▶ **EXCERPTED TEXT**:
Amid the flurry of orders and directives from federal, state and local governments and from courts in the wake of the coronavirus pandemic the most salient for civil practitioners will likely be the temporary amendment to Supreme Court Rule 206(h) related to remote depositions.

On April 29, the court issued an order and shortly thereafter issued a corrected order. The court made several sensible changes to address the current circumstances.

First, the amended rule removed the requirement of Rule 206(h)(1) that the deponent be in the presence of the court reporter.

Second, the corrected order added the following to Rule 206(h)(2) which required exhibits to be provided within a reasonable time prior to the deposition “unless the deposition participants are able to view the exhibits in real time during the deposition.” This accounts for the ability to share screens using most remote video technology.

Third, the court added section (h)(5) which removes from the time to be counted for the “Three-Hour Rule” any time spent resolving technological issues.

Fourth, to address another feature of the technology, the court added section (h)(6) which precludes any recording of the deposition except by the means disclosed in the notice.

The court also made two changes that could be problematic and are likely to be ripe for abuse if misinterpreted.

First, the court reserved section (h)(3), which had required that written disclosure of the intention of a party to attend a deposition be given in a reasonable time before the deposition. This change, which may be designed to allow the deponent to forbid others to be physically present with them during the deposition, could result in the opposite. The purpose of the unamended rule was to allow a party to determine if they wanted to physically appear at the deposition if others were going to do so. By removing this requirement, a party could appear without notice at a deposition noticed to be remote and thereby deprive the opposing party of the opportunity to have done the same.

Second, the court added a comment which reference Rules 3.3, 3.4, and 8.4(d) of the Rules of Professional Conduct and provided: “Where a deponent testifies from a remote location and no neutral representative or representative of an adverse party is present in the room with the testifying deponent, care must be taken to ensure the integrity of the examination. The testifying deponent may be examined regarding the identity of all persons in the room during the testimony. Where possible, all persons in the room during the testimony should separately participate in the videoconference.”

▶ **BRIEF 1**:
Answer these questions using the article on remote depositions:
(a) On what date did the court issue its order?
(b) Under section (h)(5), what time is no longer counted toward the "Three-Hour Rule"?
(c) Which Rules of Professional Conduct does the added comment reference?
▶ **BRIEF 2**:
Write the next part of the article on remote depositions, picking up after its final sentence.
The rows have no connection to the article on remote depositions.

[Items in a dataset]
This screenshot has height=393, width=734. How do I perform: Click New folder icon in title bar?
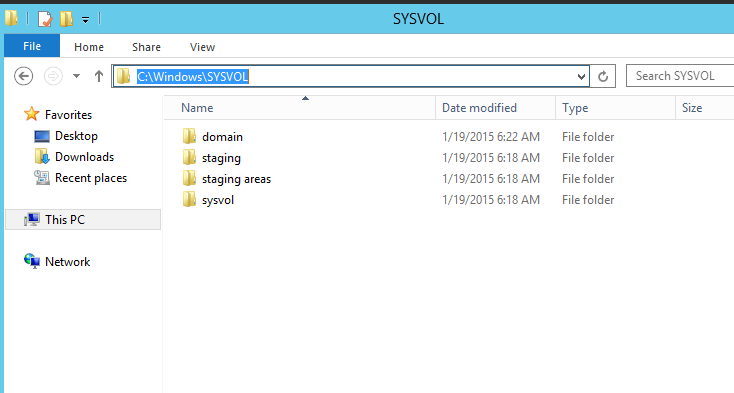tap(66, 19)
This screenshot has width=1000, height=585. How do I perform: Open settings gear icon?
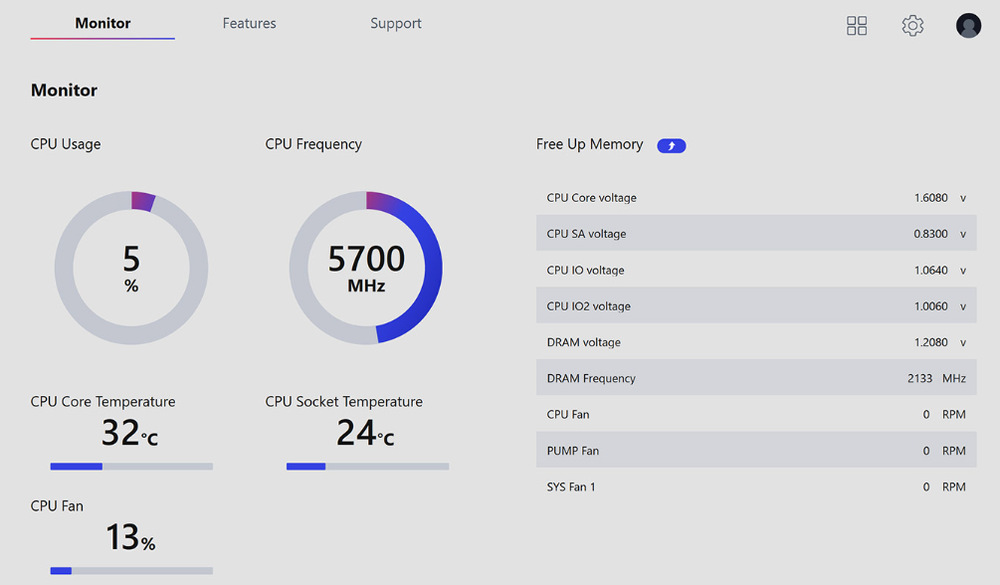click(913, 26)
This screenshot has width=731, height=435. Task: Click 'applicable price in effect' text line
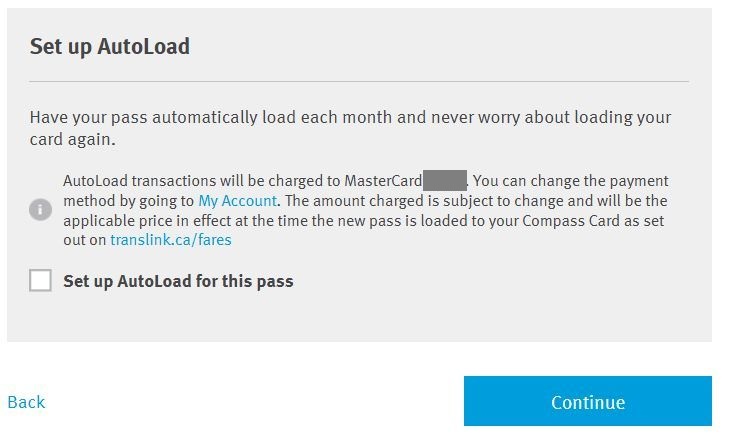tap(160, 220)
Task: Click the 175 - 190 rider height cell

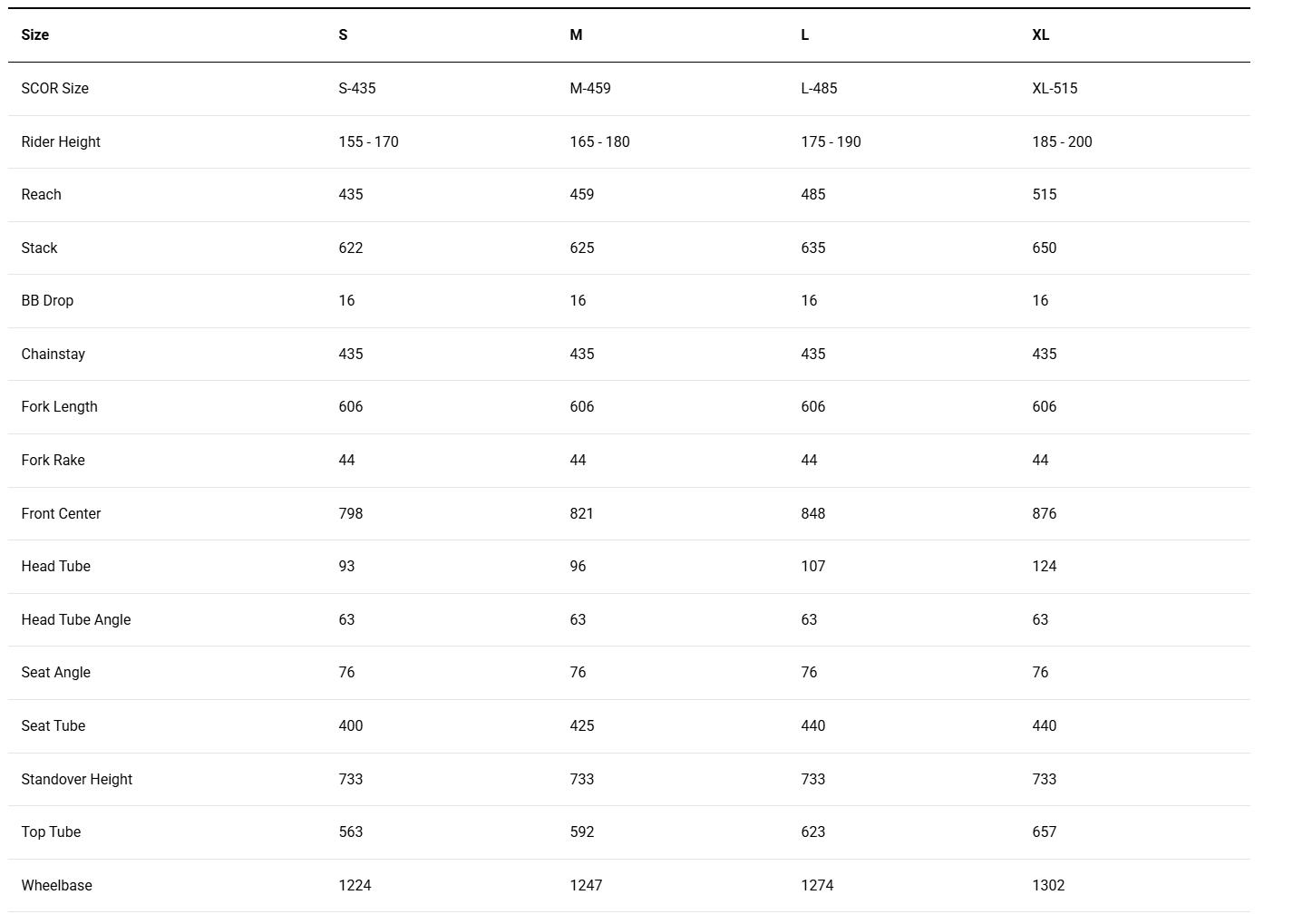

▶ **FINAL ANSWER 1**:
(a) April 29.
(b) Time spent resolving technological issues.
(c) Rules 3.3, 3.4, and 8.4(d).

▶ **FINAL ANSWER 2**:
Within hours of the court’s order, some attorneys were insisting that these amendments mean that a party is not entitled to have counsel physically present with them at the deposition and by this amendment the court was mandating that depositions are to proceed remotely without delay. This is an unreasonable interpretation of the amendment and reads into it an intent that is not in the text.

Contrary to the assertion of some counsel, the amendment to Rule 206(h) provides no indication that the court is requiring depositions to proceed in any set time frame or that all witnesses, particularly defendant medical professionals and experts, are to proceed remotely. Whether such depositions proceed at all during the most serious medical crisis of our lifetime is questionable and should be the province of motion and trial judges based upon what justice requires in each particular case.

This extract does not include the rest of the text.